[Data records]

============

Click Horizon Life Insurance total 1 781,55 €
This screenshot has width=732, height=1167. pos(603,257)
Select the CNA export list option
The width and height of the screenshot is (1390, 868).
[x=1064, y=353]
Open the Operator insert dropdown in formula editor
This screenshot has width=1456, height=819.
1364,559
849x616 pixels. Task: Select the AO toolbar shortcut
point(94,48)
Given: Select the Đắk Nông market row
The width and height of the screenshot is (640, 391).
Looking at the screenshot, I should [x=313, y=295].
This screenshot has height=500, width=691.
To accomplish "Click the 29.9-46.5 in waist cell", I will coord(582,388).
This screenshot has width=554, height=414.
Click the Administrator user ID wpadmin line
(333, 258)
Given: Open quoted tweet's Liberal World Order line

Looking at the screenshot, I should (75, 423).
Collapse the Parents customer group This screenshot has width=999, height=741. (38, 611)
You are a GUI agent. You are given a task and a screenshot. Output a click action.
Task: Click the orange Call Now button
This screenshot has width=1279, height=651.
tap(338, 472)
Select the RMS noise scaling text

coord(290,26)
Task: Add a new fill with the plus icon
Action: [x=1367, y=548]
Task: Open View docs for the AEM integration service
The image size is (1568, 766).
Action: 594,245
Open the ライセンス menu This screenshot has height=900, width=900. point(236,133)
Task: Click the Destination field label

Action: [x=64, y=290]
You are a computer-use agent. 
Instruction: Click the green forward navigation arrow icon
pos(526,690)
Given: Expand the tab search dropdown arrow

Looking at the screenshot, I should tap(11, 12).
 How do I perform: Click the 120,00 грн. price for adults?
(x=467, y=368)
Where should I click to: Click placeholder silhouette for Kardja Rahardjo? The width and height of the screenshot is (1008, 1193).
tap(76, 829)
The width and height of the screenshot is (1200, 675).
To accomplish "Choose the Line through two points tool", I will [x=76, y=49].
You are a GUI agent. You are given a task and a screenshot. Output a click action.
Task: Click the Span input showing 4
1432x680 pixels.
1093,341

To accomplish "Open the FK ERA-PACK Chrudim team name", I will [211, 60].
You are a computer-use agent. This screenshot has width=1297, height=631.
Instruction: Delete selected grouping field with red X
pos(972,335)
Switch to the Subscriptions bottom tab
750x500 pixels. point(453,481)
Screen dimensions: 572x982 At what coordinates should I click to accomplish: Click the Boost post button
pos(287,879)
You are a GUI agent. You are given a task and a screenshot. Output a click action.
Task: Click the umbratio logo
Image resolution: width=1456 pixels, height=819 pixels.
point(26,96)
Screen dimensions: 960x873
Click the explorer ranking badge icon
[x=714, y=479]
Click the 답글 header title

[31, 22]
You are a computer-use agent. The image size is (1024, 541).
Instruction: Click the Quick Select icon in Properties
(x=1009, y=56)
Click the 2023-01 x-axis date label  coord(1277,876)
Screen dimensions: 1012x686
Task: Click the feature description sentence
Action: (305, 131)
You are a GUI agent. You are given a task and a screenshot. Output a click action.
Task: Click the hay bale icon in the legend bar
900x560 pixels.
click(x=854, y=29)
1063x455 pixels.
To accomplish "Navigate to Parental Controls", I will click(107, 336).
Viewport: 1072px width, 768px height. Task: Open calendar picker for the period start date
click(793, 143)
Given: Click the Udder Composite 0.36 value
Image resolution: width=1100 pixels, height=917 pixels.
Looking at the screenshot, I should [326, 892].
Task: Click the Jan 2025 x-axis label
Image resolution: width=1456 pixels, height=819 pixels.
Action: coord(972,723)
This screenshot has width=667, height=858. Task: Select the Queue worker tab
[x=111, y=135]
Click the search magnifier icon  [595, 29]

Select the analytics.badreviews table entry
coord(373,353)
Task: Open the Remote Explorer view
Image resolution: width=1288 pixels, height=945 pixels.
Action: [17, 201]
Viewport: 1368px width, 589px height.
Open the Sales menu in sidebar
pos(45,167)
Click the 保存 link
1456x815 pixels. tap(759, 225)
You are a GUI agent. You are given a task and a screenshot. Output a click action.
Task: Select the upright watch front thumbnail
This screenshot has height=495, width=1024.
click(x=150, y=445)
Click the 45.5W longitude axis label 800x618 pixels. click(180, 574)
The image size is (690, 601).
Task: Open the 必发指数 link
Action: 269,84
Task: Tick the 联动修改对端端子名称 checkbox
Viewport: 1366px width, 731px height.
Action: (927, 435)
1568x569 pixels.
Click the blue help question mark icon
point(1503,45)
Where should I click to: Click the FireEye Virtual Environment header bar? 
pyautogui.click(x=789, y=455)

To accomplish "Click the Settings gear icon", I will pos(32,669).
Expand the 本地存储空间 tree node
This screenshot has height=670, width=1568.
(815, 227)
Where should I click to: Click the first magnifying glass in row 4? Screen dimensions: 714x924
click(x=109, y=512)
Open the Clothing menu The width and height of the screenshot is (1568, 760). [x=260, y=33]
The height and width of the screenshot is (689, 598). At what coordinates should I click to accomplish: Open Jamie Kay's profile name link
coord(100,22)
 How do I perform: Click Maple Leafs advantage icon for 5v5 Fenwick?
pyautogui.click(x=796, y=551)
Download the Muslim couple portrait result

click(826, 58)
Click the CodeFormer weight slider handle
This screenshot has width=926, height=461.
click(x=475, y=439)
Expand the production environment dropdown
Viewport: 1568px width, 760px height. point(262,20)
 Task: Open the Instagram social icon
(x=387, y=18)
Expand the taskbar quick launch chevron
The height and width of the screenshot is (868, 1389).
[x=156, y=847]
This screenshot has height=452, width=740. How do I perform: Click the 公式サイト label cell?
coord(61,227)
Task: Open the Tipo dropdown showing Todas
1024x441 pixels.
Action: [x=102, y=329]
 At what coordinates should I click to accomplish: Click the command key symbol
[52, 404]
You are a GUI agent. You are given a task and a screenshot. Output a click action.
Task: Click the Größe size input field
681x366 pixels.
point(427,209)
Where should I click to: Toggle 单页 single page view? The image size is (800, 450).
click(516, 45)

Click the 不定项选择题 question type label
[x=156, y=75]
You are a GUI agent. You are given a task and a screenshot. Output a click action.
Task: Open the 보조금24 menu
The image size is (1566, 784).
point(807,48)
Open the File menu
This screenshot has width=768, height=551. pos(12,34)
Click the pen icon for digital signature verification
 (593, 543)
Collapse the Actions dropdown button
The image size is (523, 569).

============

Can you write out all of the records above again, word for word and line for line?

Click Horizon Life Insurance total 1 781,55 €
This screenshot has width=732, height=1167. pos(603,257)
Select the CNA export list option
The width and height of the screenshot is (1390, 868).
[x=1064, y=353]
Open the Operator insert dropdown in formula editor
This screenshot has width=1456, height=819.
1364,559
849x616 pixels. Task: Select the AO toolbar shortcut
point(94,48)
Given: Select the Đắk Nông market row
The width and height of the screenshot is (640, 391).
Looking at the screenshot, I should [x=313, y=295].
This screenshot has height=500, width=691.
To accomplish "Click the 29.9-46.5 in waist cell", I will coord(582,388).
This screenshot has width=554, height=414.
Click the Administrator user ID wpadmin line
(333, 258)
Given: Open quoted tweet's Liberal World Order line

Looking at the screenshot, I should (75, 423).
Collapse the Parents customer group This screenshot has width=999, height=741. (38, 611)
You are a GUI agent. You are given a task and a screenshot. Output a click action.
Task: Click the orange Call Now button
This screenshot has width=1279, height=651.
tap(338, 472)
Select the RMS noise scaling text

coord(290,26)
Task: Add a new fill with the plus icon
Action: [x=1367, y=548]
Task: Open View docs for the AEM integration service
The image size is (1568, 766).
Action: 594,245
Open the ライセンス menu This screenshot has height=900, width=900. point(236,133)
Task: Click the Destination field label

Action: [x=64, y=290]
You are a computer-use agent. 
Instruction: Click the green forward navigation arrow icon
pos(526,690)
Given: Expand the tab search dropdown arrow

Looking at the screenshot, I should tap(11, 12).
 How do I perform: Click the 120,00 грн. price for adults?
(x=467, y=368)
Where should I click to: Click placeholder silhouette for Kardja Rahardjo? The width and height of the screenshot is (1008, 1193).
tap(76, 829)
The width and height of the screenshot is (1200, 675).
To accomplish "Choose the Line through two points tool", I will [x=76, y=49].
You are a GUI agent. You are given a task and a screenshot. Output a click action.
Task: Click the Span input showing 4
1432x680 pixels.
1093,341

To accomplish "Open the FK ERA-PACK Chrudim team name", I will [211, 60].
You are a computer-use agent. This screenshot has width=1297, height=631.
Instruction: Delete selected grouping field with red X
pos(972,335)
Switch to the Subscriptions bottom tab
750x500 pixels. point(453,481)
Screen dimensions: 572x982 At what coordinates should I click to accomplish: Click the Boost post button
pos(287,879)
You are a GUI agent. You are given a task and a screenshot. Output a click action.
Task: Click the umbratio logo
Image resolution: width=1456 pixels, height=819 pixels.
point(26,96)
Screen dimensions: 960x873
Click the explorer ranking badge icon
[x=714, y=479]
Click the 답글 header title

[31, 22]
You are a computer-use agent. The image size is (1024, 541).
Instruction: Click the Quick Select icon in Properties
(x=1009, y=56)
Click the 2023-01 x-axis date label  coord(1277,876)
Screen dimensions: 1012x686
Task: Click the feature description sentence
Action: (305, 131)
You are a GUI agent. You are given a task and a screenshot. Output a click action.
Task: Click the hay bale icon in the legend bar
900x560 pixels.
click(x=854, y=29)
1063x455 pixels.
To accomplish "Navigate to Parental Controls", I will click(107, 336).
Viewport: 1072px width, 768px height. Task: Open calendar picker for the period start date
click(793, 143)
Given: Click the Udder Composite 0.36 value
Image resolution: width=1100 pixels, height=917 pixels.
Looking at the screenshot, I should [326, 892].
Task: Click the Jan 2025 x-axis label
Image resolution: width=1456 pixels, height=819 pixels.
Action: coord(972,723)
This screenshot has width=667, height=858. Task: Select the Queue worker tab
[x=111, y=135]
Click the search magnifier icon  [595, 29]

Select the analytics.badreviews table entry
coord(373,353)
Task: Open the Remote Explorer view
Image resolution: width=1288 pixels, height=945 pixels.
Action: [17, 201]
Viewport: 1368px width, 589px height.
Open the Sales menu in sidebar
pos(45,167)
Click the 保存 link
1456x815 pixels. tap(759, 225)
You are a GUI agent. You are given a task and a screenshot. Output a click action.
Task: Select the upright watch front thumbnail
This screenshot has height=495, width=1024.
click(x=150, y=445)
Click the 45.5W longitude axis label 800x618 pixels. click(180, 574)
The image size is (690, 601).
Task: Open the 必发指数 link
Action: 269,84
Task: Tick the 联动修改对端端子名称 checkbox
Viewport: 1366px width, 731px height.
Action: (927, 435)
1568x569 pixels.
Click the blue help question mark icon
point(1503,45)
Where should I click to: Click the FireEye Virtual Environment header bar? 
pyautogui.click(x=789, y=455)

To accomplish "Click the Settings gear icon", I will pos(32,669).
Expand the 本地存储空间 tree node
This screenshot has height=670, width=1568.
(815, 227)
Where should I click to: Click the first magnifying glass in row 4? Screen dimensions: 714x924
click(x=109, y=512)
Open the Clothing menu The width and height of the screenshot is (1568, 760). [x=260, y=33]
The height and width of the screenshot is (689, 598). At what coordinates should I click to accomplish: Open Jamie Kay's profile name link
coord(100,22)
 How do I perform: Click Maple Leafs advantage icon for 5v5 Fenwick?
pyautogui.click(x=796, y=551)
Download the Muslim couple portrait result

click(826, 58)
Click the CodeFormer weight slider handle
This screenshot has width=926, height=461.
click(x=475, y=439)
Expand the production environment dropdown
Viewport: 1568px width, 760px height. point(262,20)
 Task: Open the Instagram social icon
(x=387, y=18)
Expand the taskbar quick launch chevron
The height and width of the screenshot is (868, 1389).
[x=156, y=847]
This screenshot has height=452, width=740. How do I perform: Click the 公式サイト label cell?
coord(61,227)
Task: Open the Tipo dropdown showing Todas
1024x441 pixels.
Action: [x=102, y=329]
 At what coordinates should I click to accomplish: Click the command key symbol
[52, 404]
You are a GUI agent. You are given a task and a screenshot. Output a click action.
Task: Click the Größe size input field
681x366 pixels.
point(427,209)
Where should I click to: Toggle 单页 single page view? The image size is (800, 450).
click(516, 45)

Click the 不定项选择题 question type label
[x=156, y=75]
You are a GUI agent. You are given a task and a screenshot. Output a click action.
Task: Open the 보조금24 menu
The image size is (1566, 784).
point(807,48)
Open the File menu
This screenshot has width=768, height=551. pos(12,34)
Click the pen icon for digital signature verification
 (593, 543)
Collapse the Actions dropdown button
The image size is (523, 569).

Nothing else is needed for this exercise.